EIP IM provides a way to automatically create metadata for documents that are stored in EIP backends. The following mining features are supported:
- Categorization
Assigns one or more categories to a document based on a trained user-defined taxonomy. A taxonomy is comprised of topic areas of interest in terms of a hierarchical structure of categories.
- Information extraction
Recognizes significant vocabulary items, like names, terms and expressions, in text documents.
- Summarization
Extracts the most important sentences of a document, and therefore can help the user decide whether to read the entire document or not.
- Language identification
Determines the language a document is written in.
- Clustering
Groups a collection of documents into clusters according to their similarity. They are labeled using meaningful terms from the documents that belong to the same cluster.

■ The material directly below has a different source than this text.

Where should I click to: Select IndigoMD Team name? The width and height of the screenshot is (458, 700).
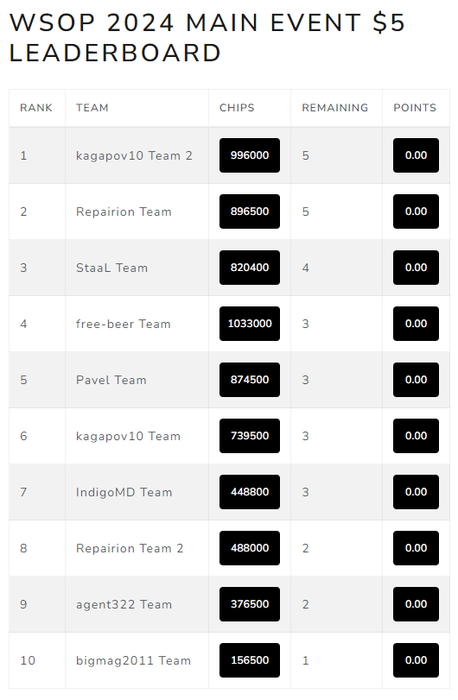coord(124,492)
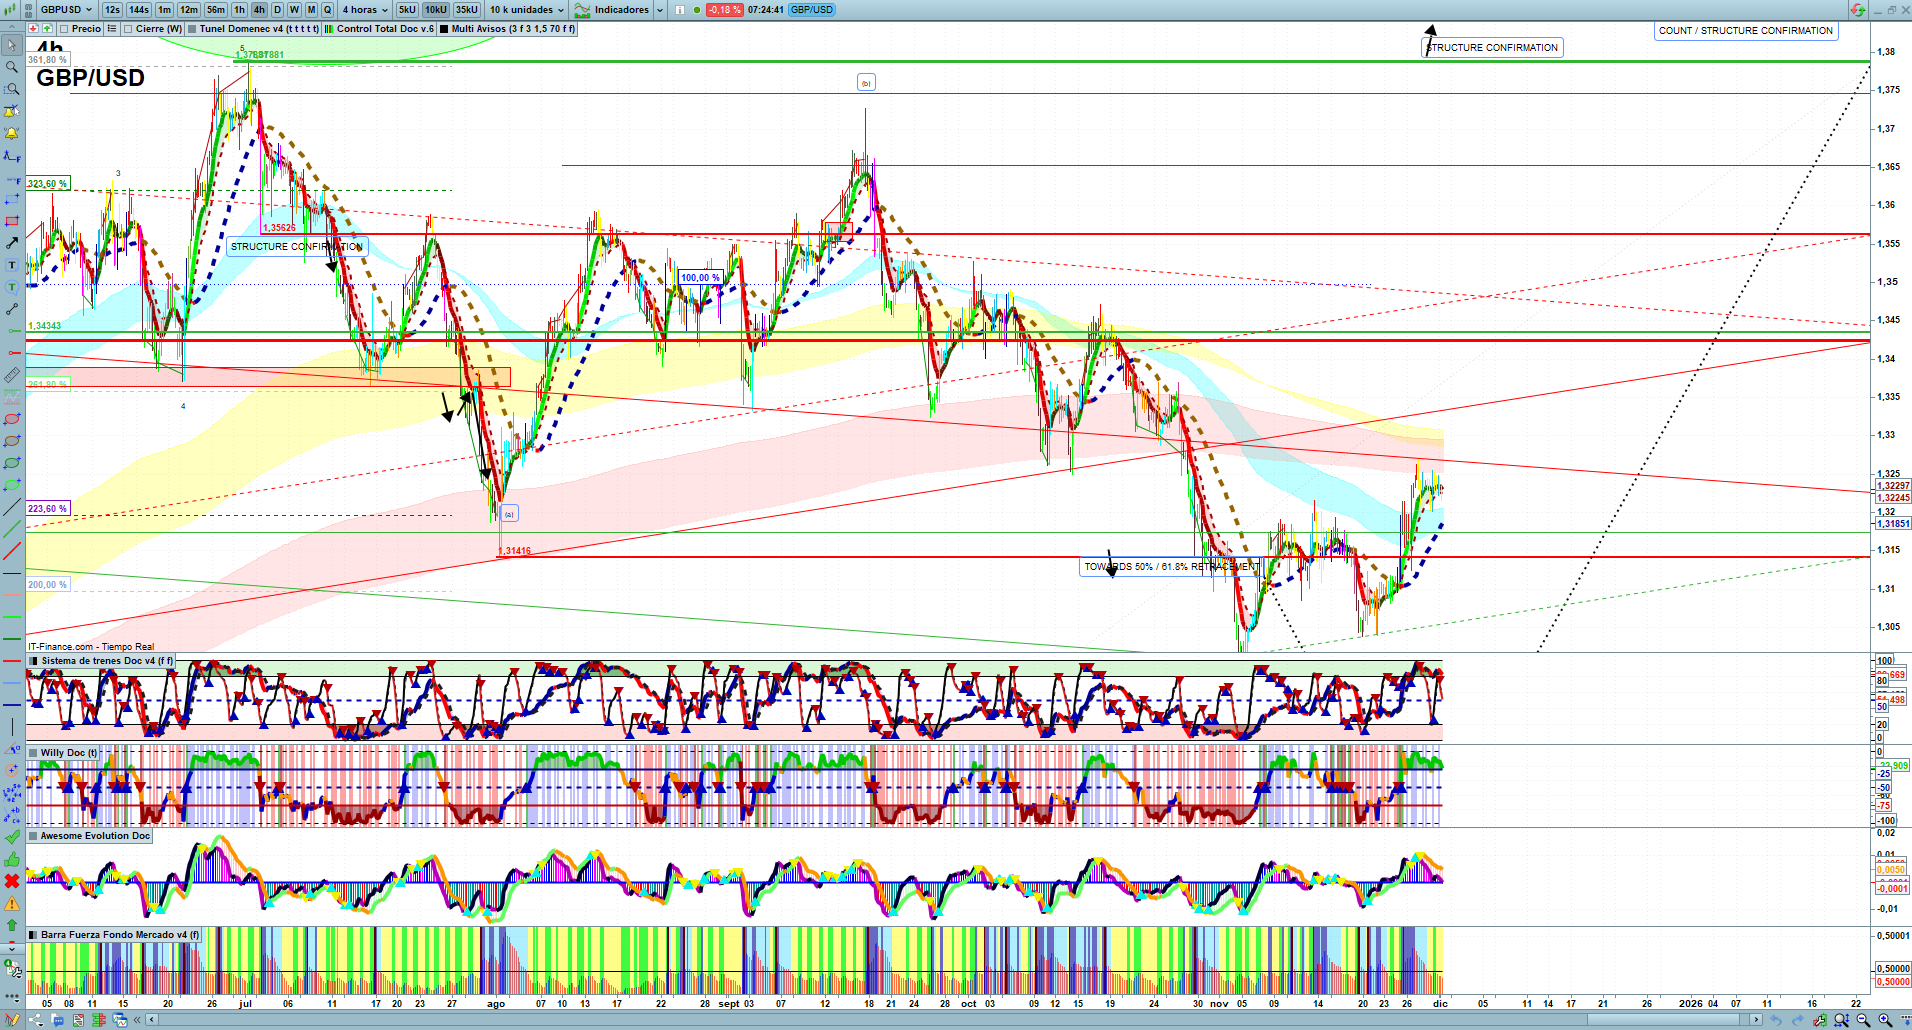The image size is (1912, 1030).
Task: Select the text label tool
Action: point(12,265)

The generated meta data can be stored in the EIP admin database, enabling users to use the full search capability provided by IM.
A scenario
Let's look at the following scenario to see how IM is used in the "real world." A service company offers newspaper articles that can be requested by customers. It uses the Information Mining services to create a taxonomy with categories that cover all newspaper articles that appear on a daily basis. The incoming articles are scanned and assigned to a category, and a summary is created of each article. Depending on the subject interests specified by the customer, the relevant articles and summaries are directly routed to the customer, who uses the summary to decide on whether to read the entire article or not.
Under the covers
Using an example based on the EIP IM "First Steps," we describe what happens "under the covers" when setting up the IM environment. The text that describes the underlying technology appears in shaded areas.
Architectural overview
The IM data model is built by means of the IBM
Content Manager (CM) programming model;
therefore, all data access uses the IBM Content
Manager V8 JavaTM Connector provided by EIP. The model and user data are stored in the EIP administration database, which is a DB2®
Universal DatabaseTM database.
The CM V8 model is comprised of components that are sets of system-defined and user-defined attributes that you use to describe any type of data. Components come in two flavors: root and child components. You can use them to build hierarchies. A root component is the first level of a hierarchy, and child components are optional second or lower-level components in the hierarchy directly associated with the level above it. An item type is a template to create items consisting of a root and zero or more child components.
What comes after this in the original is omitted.